Chad and I prayed often about the upcoming surgery. At first I was excited and I was sure that I would go in, have the surgery, be fine and ready to go back to school a few months later. As time grew closer both of us began feeling like God had other plans. I was nervous to start off with, but, I was given a sense of peace as time grew closer to the date. I decided there were things I needed to do just in case I didn’t survive. I know that God told us that He would take care of this and I would be back on my mountain, but once again He never said if I would do that on Earth or in Heaven. Now, I had other people to worry about; my husband, my daughters, my friends, and my sister (she was adopted when she was young I didn’t meet her till I was 23). I wanted them all to remember that God was in control if I lived or died and He loved all of them very much. I prayed with my SM, with my friends, and with my husband. We prayed for me, for my family, and that God would show us how to handle the results. Chad would later tell me he didn’t think I would die, but he felt that something was going to happen and change our lives forever. The headaches began getting worse but I was holding class 4 days a week and really struggling but, I felt that I needed to be with my kids until the end of class. I didn’t tell my parents what was going on, or that I may not be back I just let it be. I did talk to my principal to find out what I needed to do just in case I couldn’t come back in August. I made plans to have my three best friends come to stay with my daughters while I was having surgery. The girls have grown up with the idea that the ‘Aunts’ were the ones to reckon with, to talk to, and to confide in. My girls were always excited to see each of them separately or all together so I decided this would be the best plan so that the ‘Aunts’ could know what was going on and my children would have support if something didn’t go as plan.
June 28, 2021 came early. As we walked into the hospital there was no AC. It was hot and even hotter with the masks on. We found checked in and found the waiting room and waited and prayed. The hot air caused the floors to be wet from sweat and the nurses told us that they had to put large fans in the surgery rooms to help cool down the room and dry up the sweaty floors. Our 8am surgeries wouldn’t start for another 1/2 hour. As time went on we noticed people’s names were disappearing from the tv screens on the wall. The nurse came back out and told all of us that the rooms were almost cooled down enough, but because the AC was out they had to cancel the rest of the surgeries for the day. In a few moments she came out again to get me. I told Chad, “May the Lord bless you and keep you..” Then he replied, “May His face shine upon you.” Then, I went with the nurse as she asked me questions and started giving me medicine to calm me down. I told her I wanted to give Chad a kiss before surgery, she told me he would be in shortly. I remember nothing else.

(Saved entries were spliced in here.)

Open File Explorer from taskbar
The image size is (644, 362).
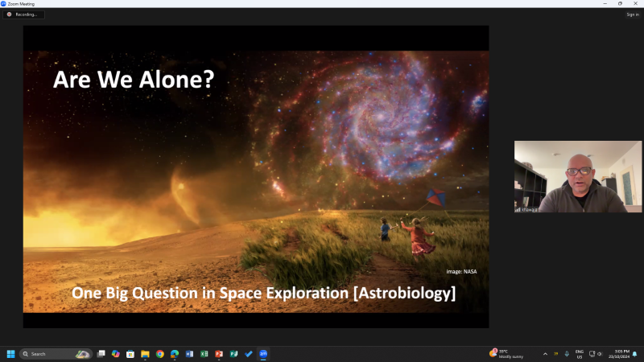[x=145, y=354]

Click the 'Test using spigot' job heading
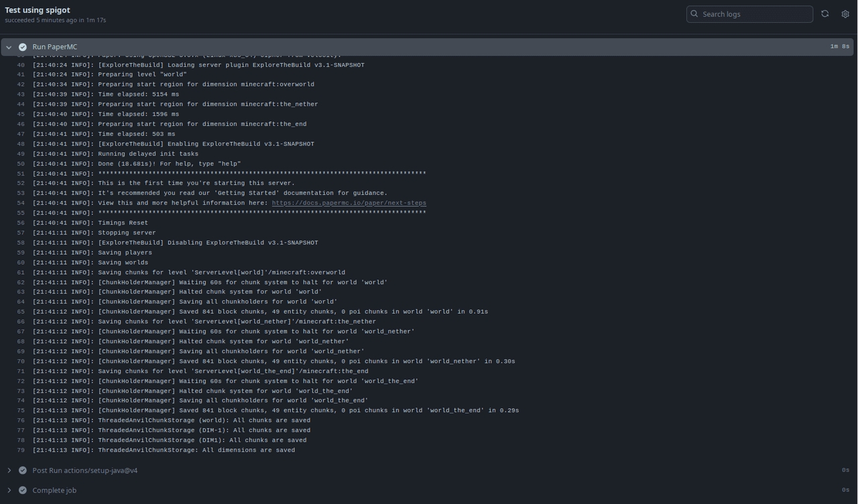(38, 10)
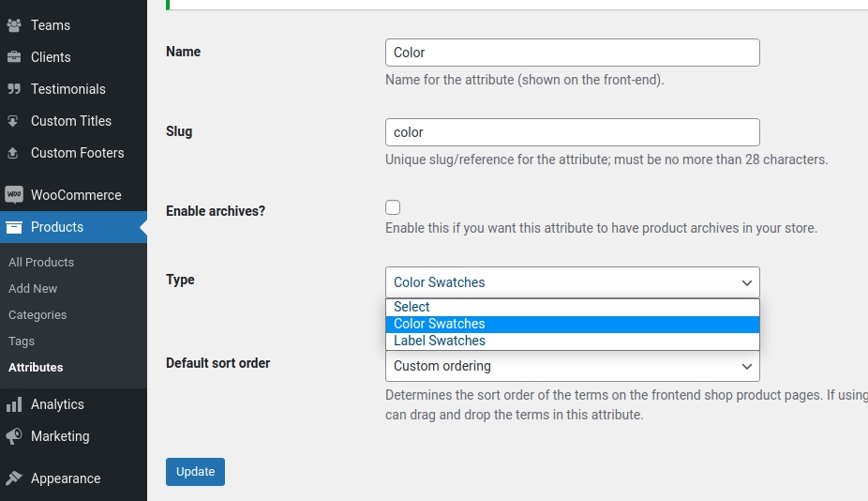Image resolution: width=868 pixels, height=501 pixels.
Task: Click the Custom Footers icon
Action: [x=14, y=153]
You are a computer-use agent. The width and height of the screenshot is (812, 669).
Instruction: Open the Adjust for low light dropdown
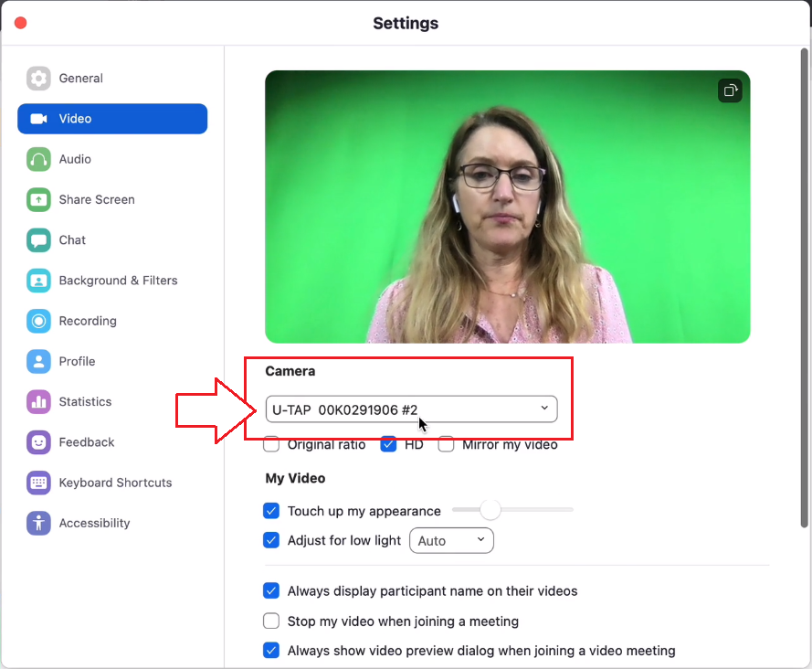[451, 540]
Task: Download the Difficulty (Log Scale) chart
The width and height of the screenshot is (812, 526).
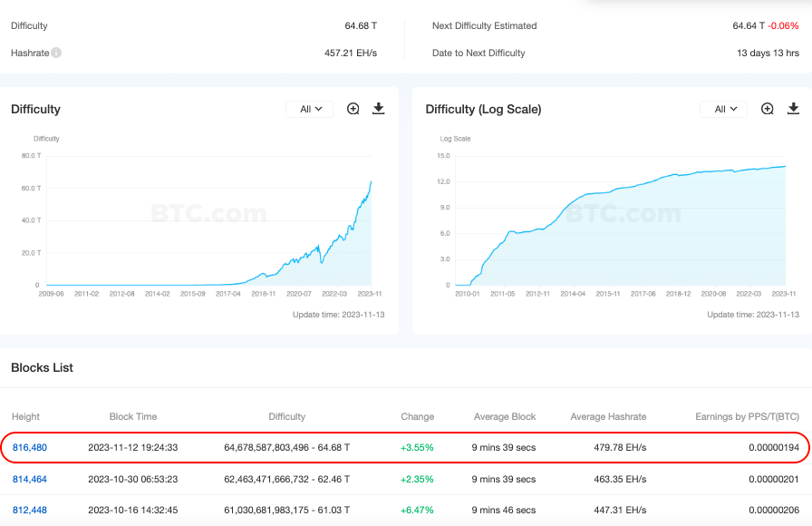Action: 793,109
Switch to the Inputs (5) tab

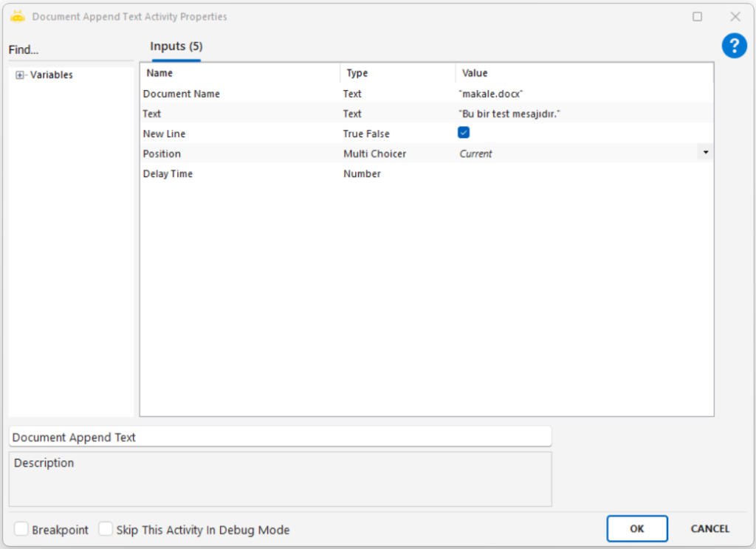[x=176, y=46]
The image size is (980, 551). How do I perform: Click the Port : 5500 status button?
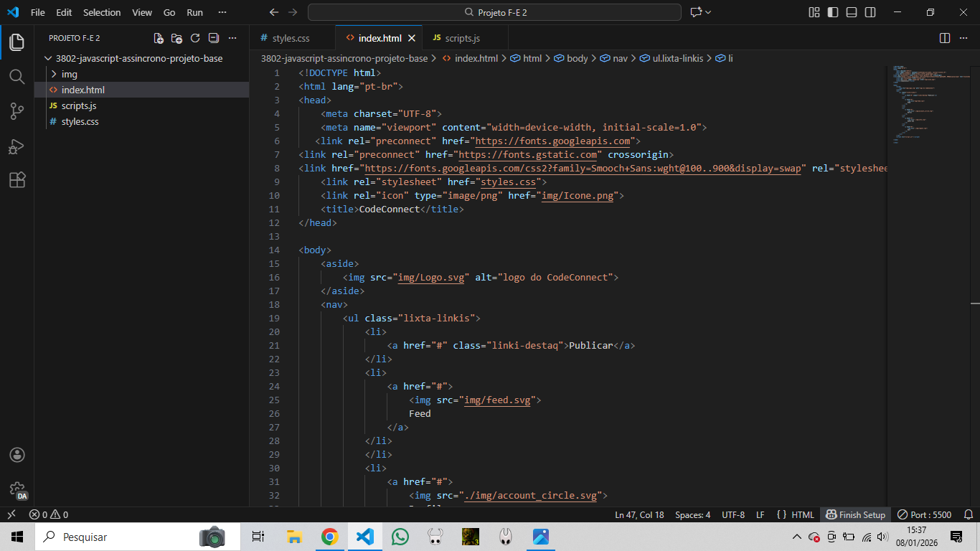coord(925,514)
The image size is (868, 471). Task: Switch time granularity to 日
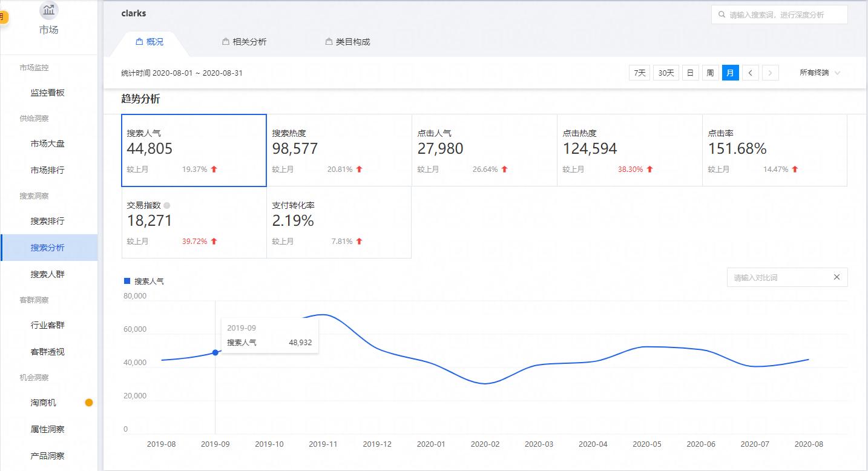[690, 73]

Nothing worked the way anyone thought it would. In the first surgery they realized that even after all the scans and tests the titanium plate was mesh now held in place by titantium nails in my cerebellum. During surgery, I would have brain bleeding from the nails being removed. They completed the surgery. Before they began to wake me up they discovered that my brain was hemorrhaging and since the doctor didn’t have any more surgeries, they went in for the 2nd time to find out what was going on. The nurses were called at this time to get my room ready and told what was going on. The nurses would later tell me that it was uncertain if I would survive this surgery or the night. The doctor found out that another part of my brain was bleeding and as soon as he discovered it, he was able to get it to stop. I wasn’t out of the woods yet, most people don’t survive brain bleeds, and I actually made it through surgery so no one was sure if I would make it through the night. I remember nothing. My family said I did wake up and I was answering questions. The first day I remember was July 4, 2021. I questioned if I would hear fireworks. I don’t remember many more days. The first thing I noticed was that I couldn’t move my right arm very easily, nor could I fully feel it. I also noticed that I couldn’t feel my right leg nor could I move it. The doctors came in and told me that there was much for me to learn how to do and the first thing was to teach me how to move my leg and walk. My first thought was: “WAIT, WHAT?”